• [ASSIGNMENT] Look through the listing for the string "персональных" and copy out every line that holds it.

• [EXTRACTED INFORMATION]
══════
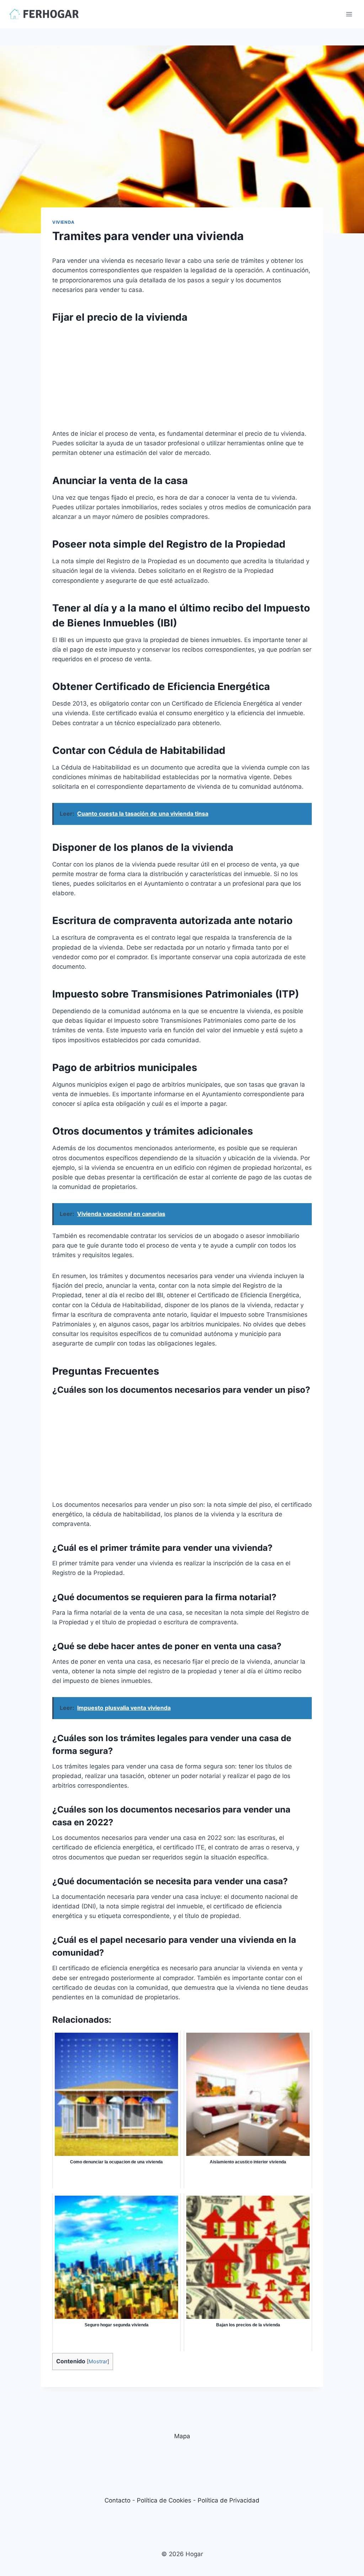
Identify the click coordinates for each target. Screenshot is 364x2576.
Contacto (117, 2500)
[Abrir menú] (348, 14)
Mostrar (98, 2361)
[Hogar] (44, 14)
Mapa (182, 2436)
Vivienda (63, 222)
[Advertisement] (182, 379)
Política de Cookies (164, 2500)
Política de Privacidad (228, 2500)
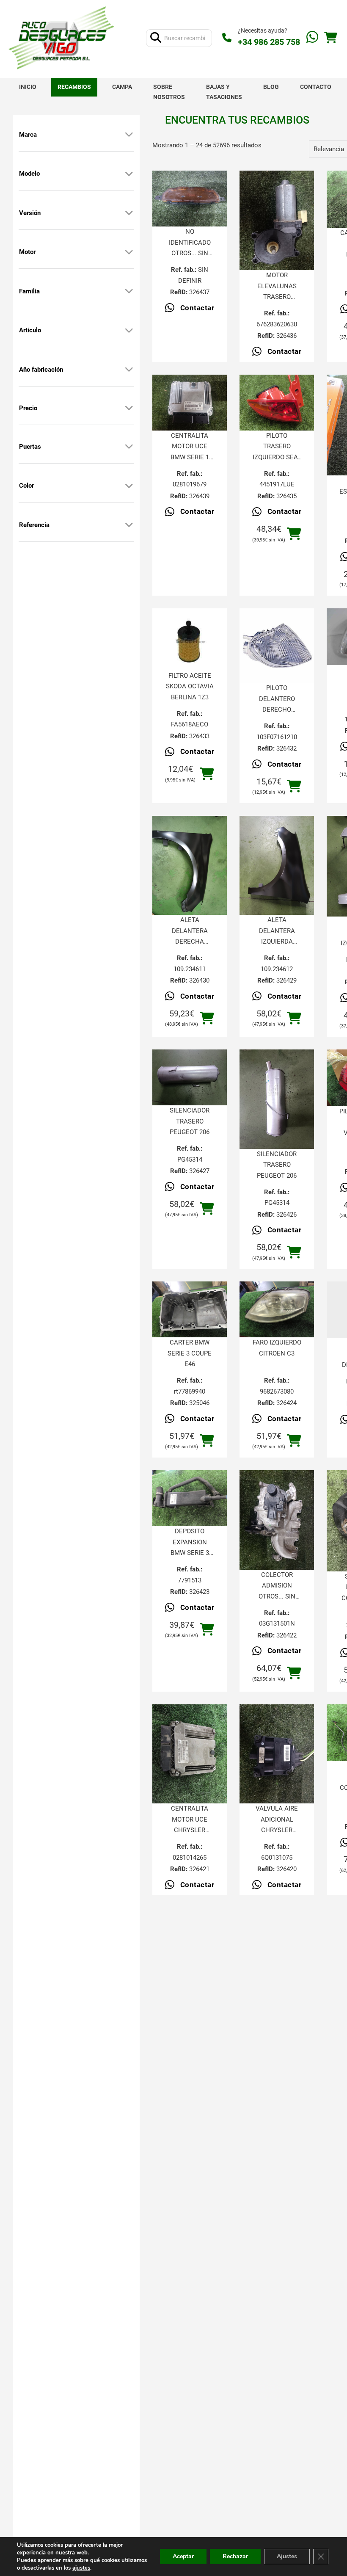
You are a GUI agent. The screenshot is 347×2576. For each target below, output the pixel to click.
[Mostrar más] (129, 134)
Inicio (27, 86)
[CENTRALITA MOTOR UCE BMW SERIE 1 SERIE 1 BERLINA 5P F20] (189, 403)
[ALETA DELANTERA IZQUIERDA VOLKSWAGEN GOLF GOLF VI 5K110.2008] (277, 865)
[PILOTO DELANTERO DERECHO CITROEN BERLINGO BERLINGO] (277, 645)
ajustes (81, 2568)
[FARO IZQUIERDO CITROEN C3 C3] (277, 1309)
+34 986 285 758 (269, 42)
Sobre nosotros (169, 91)
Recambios (74, 86)
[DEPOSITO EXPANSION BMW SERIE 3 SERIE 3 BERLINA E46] (189, 1498)
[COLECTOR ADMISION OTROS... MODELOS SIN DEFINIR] (277, 1520)
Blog (271, 86)
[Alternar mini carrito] (330, 38)
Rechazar (235, 2556)
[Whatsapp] (312, 38)
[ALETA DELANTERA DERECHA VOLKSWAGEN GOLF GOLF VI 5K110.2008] (189, 865)
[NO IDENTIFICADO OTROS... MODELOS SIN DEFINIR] (189, 198)
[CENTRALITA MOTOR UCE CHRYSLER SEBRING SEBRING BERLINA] (189, 1754)
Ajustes (287, 2556)
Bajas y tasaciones (224, 91)
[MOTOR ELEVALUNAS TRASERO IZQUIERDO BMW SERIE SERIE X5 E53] (277, 220)
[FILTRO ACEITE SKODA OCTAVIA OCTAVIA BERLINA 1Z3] (189, 639)
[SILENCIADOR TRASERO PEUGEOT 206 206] (189, 1077)
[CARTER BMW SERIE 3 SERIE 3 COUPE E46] (189, 1309)
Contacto (315, 86)
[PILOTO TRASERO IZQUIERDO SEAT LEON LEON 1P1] (277, 403)
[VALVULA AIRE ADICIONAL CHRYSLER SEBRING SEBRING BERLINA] (277, 1754)
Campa (122, 86)
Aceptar (183, 2556)
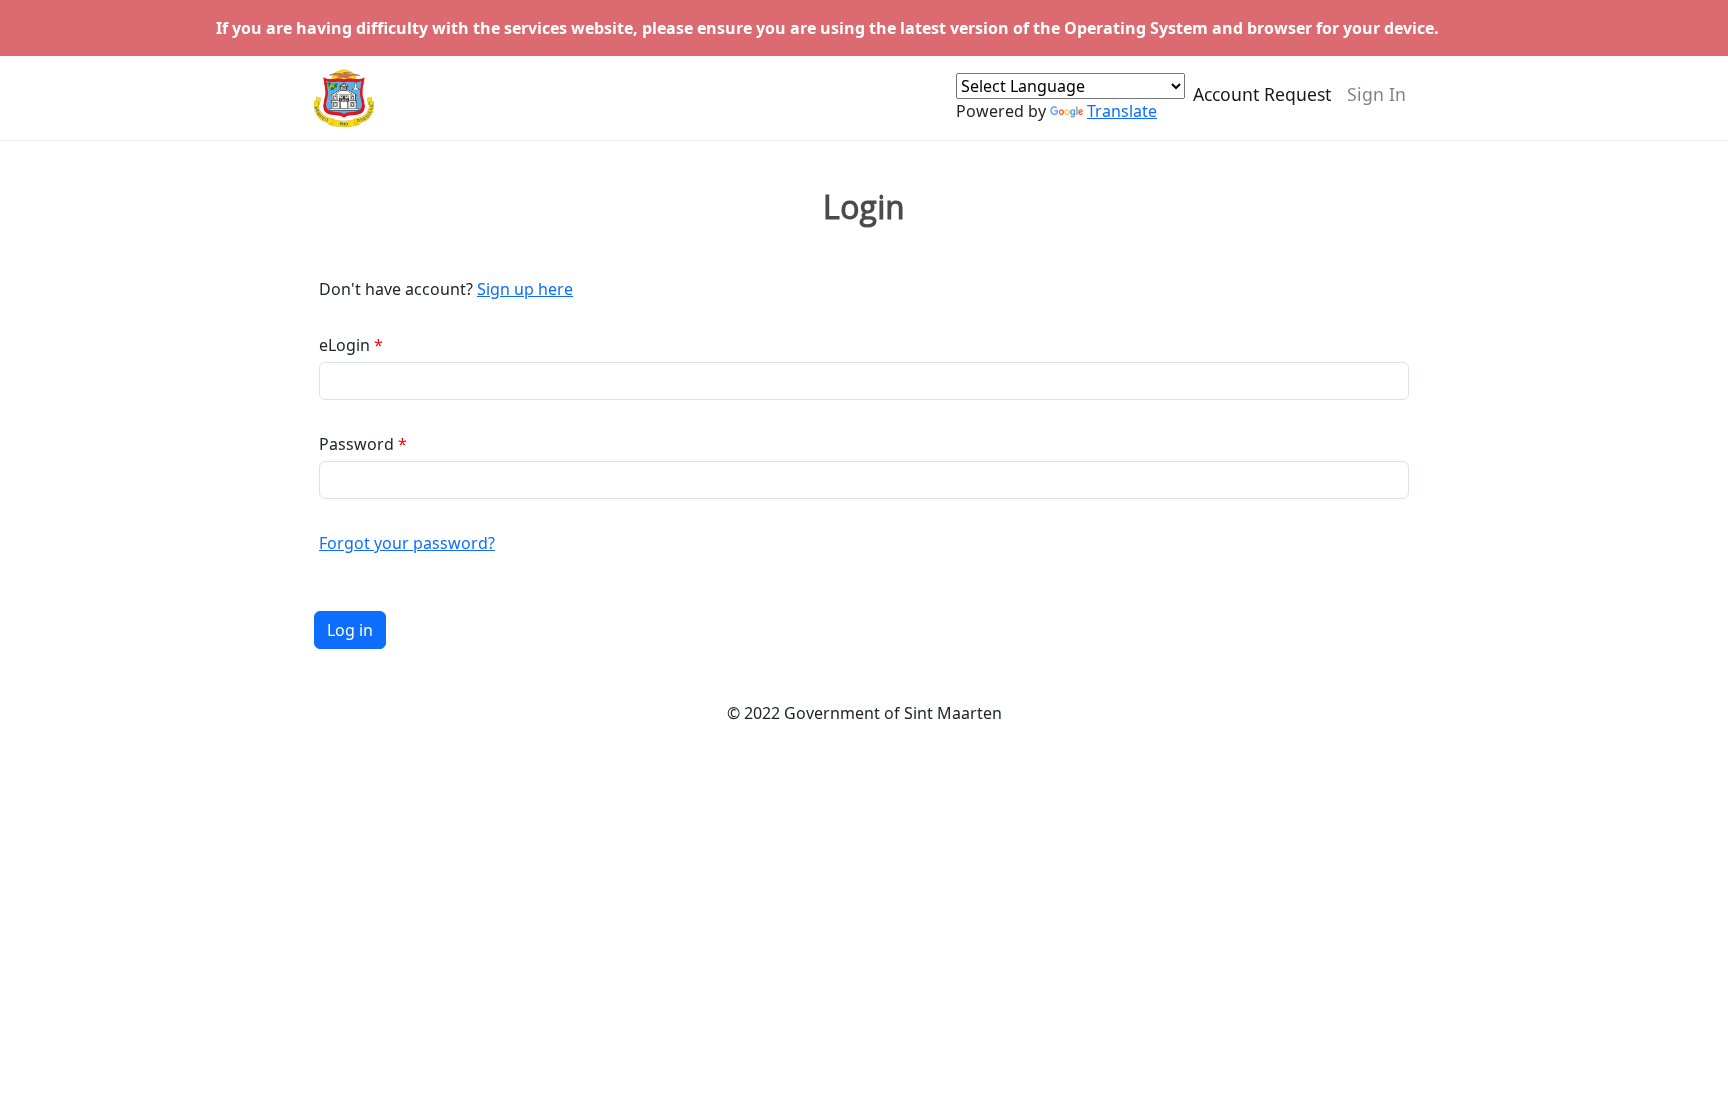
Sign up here (525, 289)
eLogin (344, 345)
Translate (1122, 111)
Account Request (1262, 94)
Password (356, 444)
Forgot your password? (407, 543)
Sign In (1376, 94)
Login (864, 207)
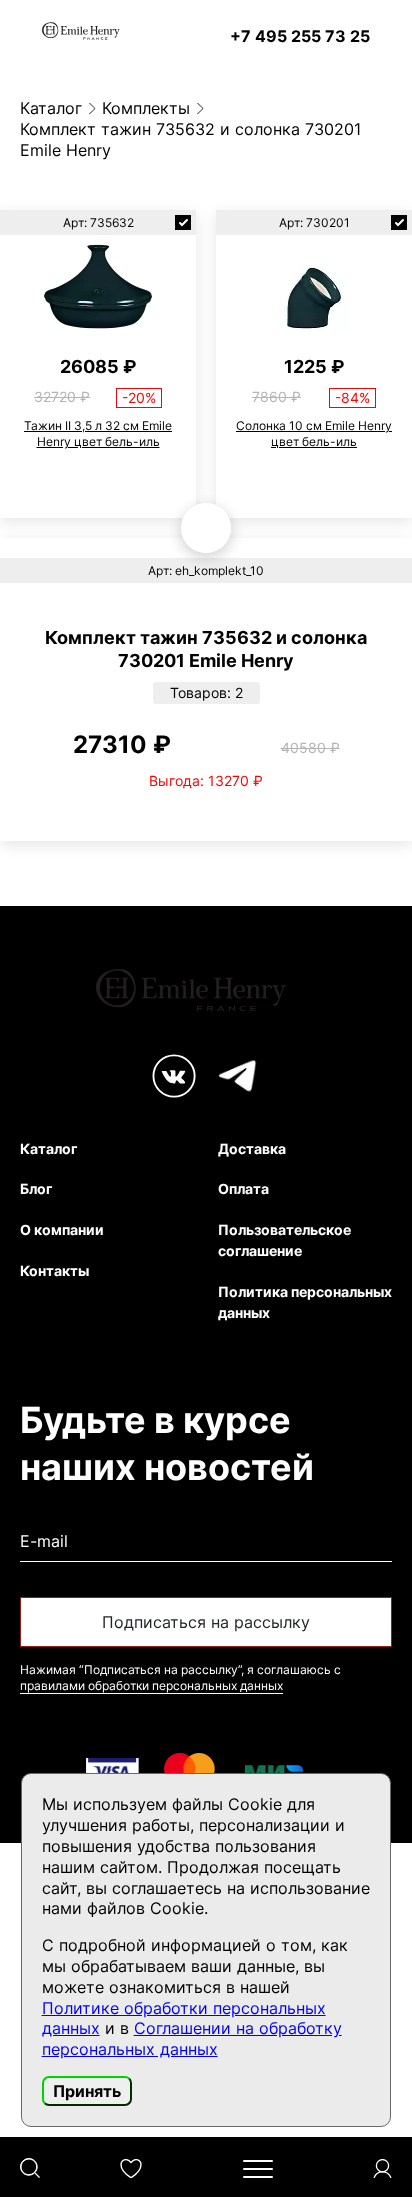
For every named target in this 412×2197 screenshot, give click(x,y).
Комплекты (146, 108)
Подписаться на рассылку (206, 1622)
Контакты (54, 1270)
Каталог (51, 108)
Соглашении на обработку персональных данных (192, 2038)
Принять (87, 2091)
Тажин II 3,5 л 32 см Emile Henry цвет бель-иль (98, 433)
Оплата (243, 1188)
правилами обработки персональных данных (151, 1685)
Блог (36, 1188)
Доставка (252, 1148)
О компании (62, 1229)
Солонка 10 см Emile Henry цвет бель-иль (314, 433)
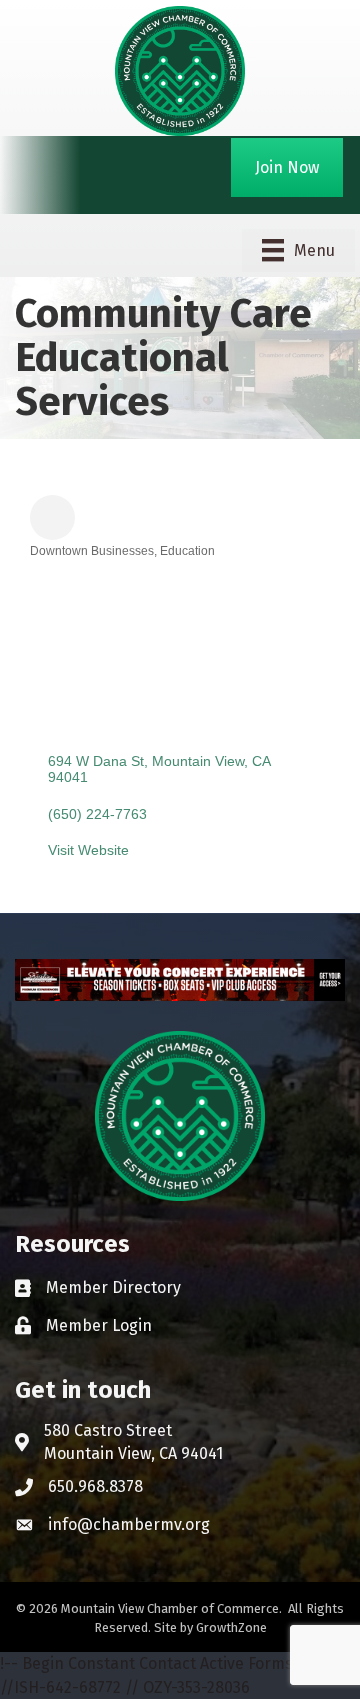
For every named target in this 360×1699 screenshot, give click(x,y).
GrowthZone (231, 1627)
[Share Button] (52, 517)
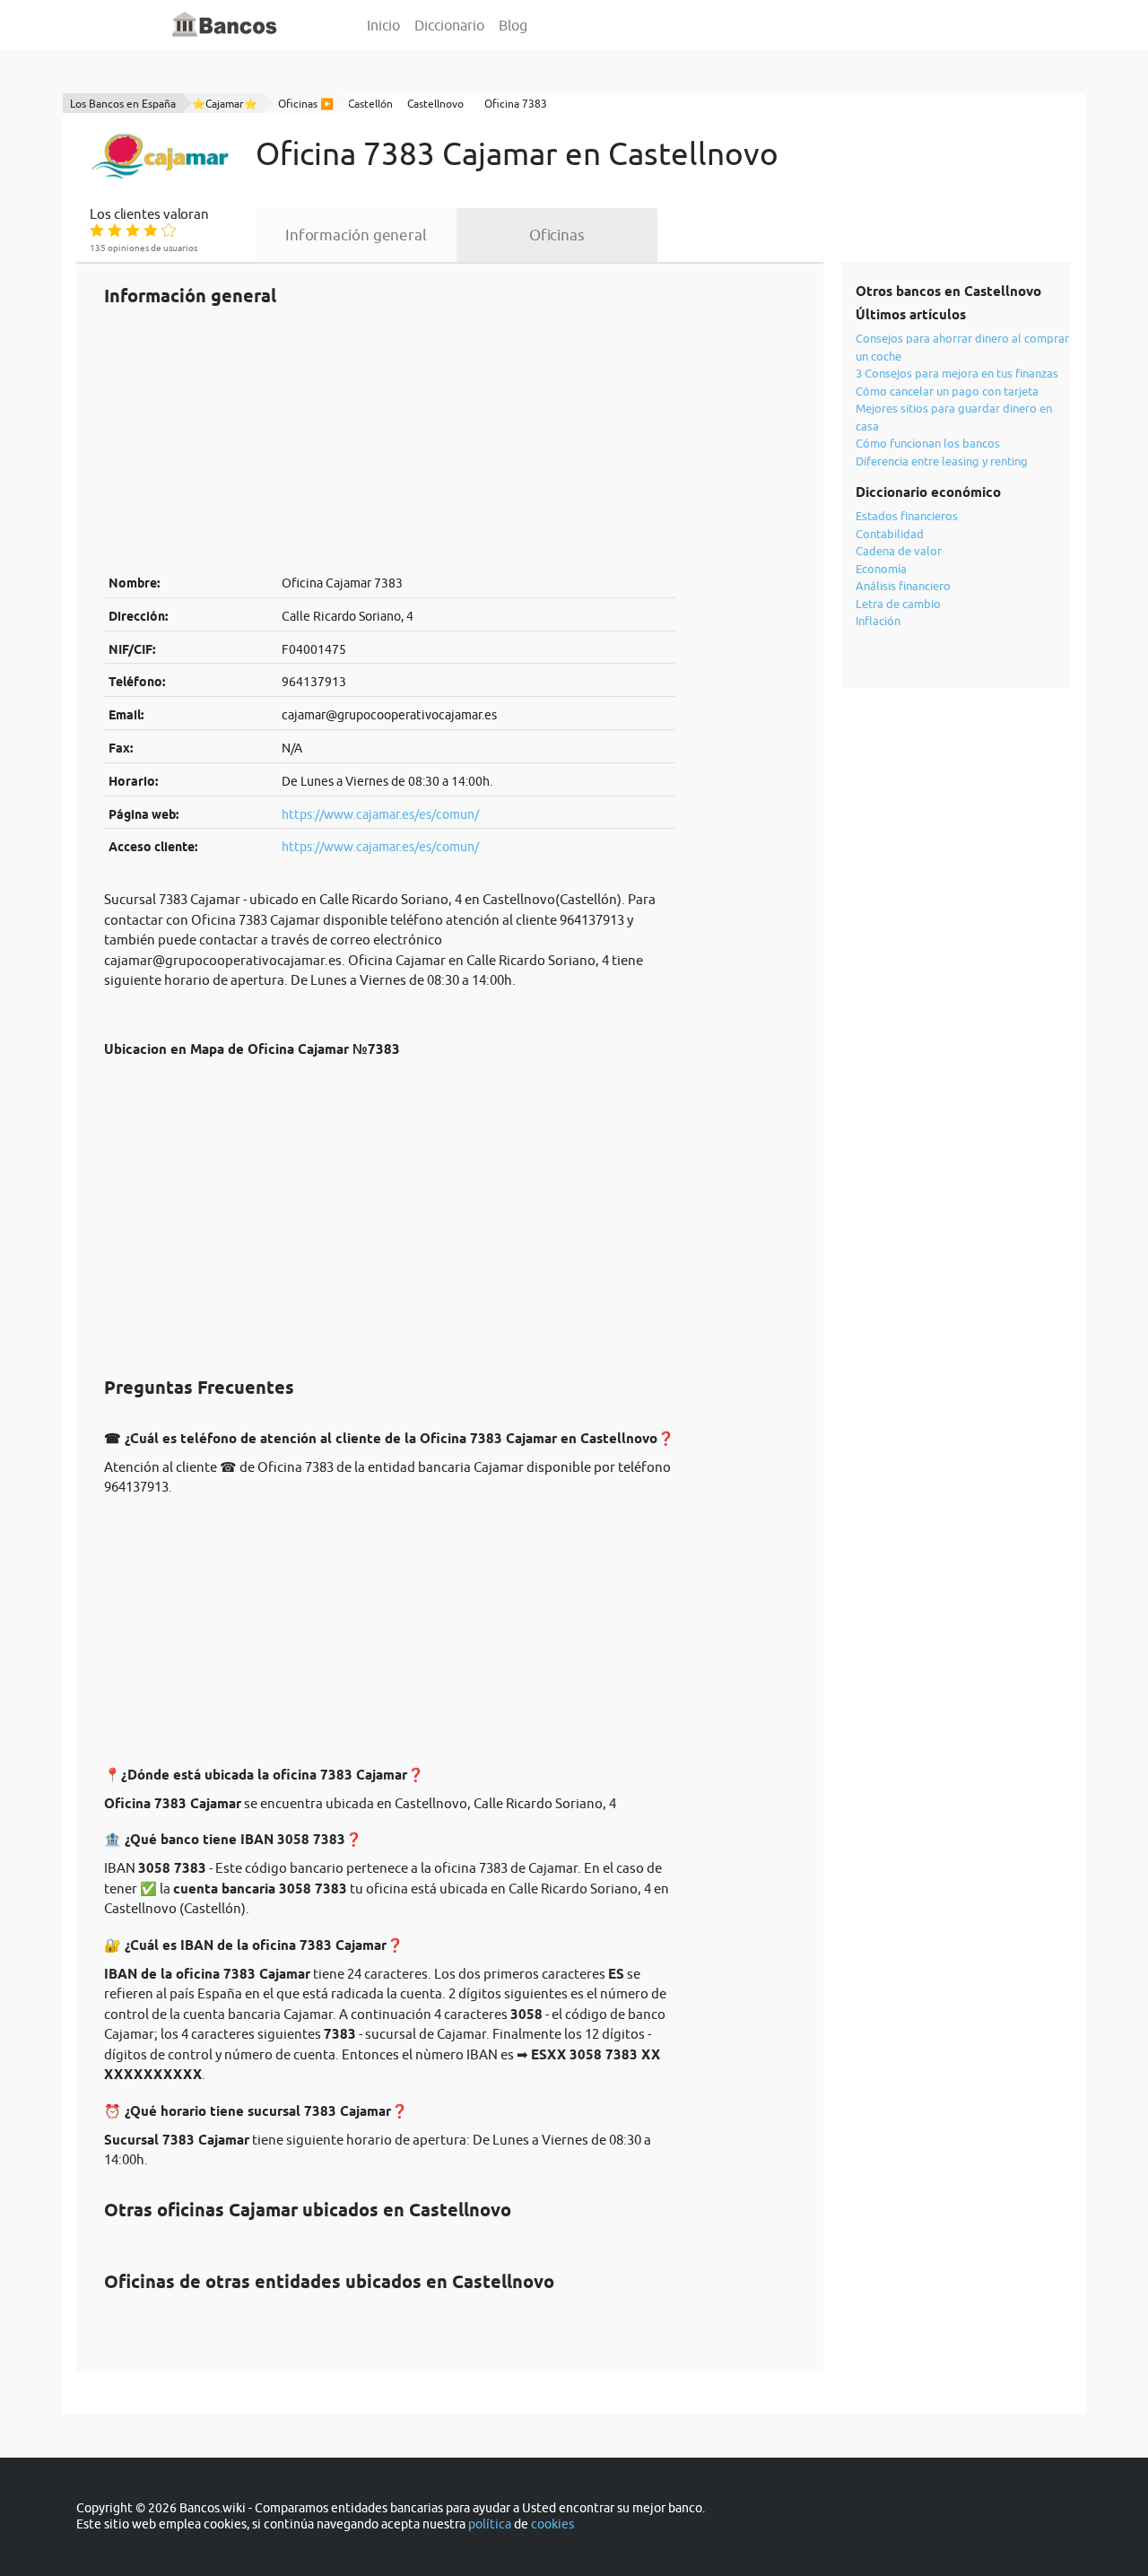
══════
• [SOLUTION FOR THIS PROBLEM]
Соглашении на обработку персональных данных (192, 2038)
правилами обработки персональных данных (151, 1685)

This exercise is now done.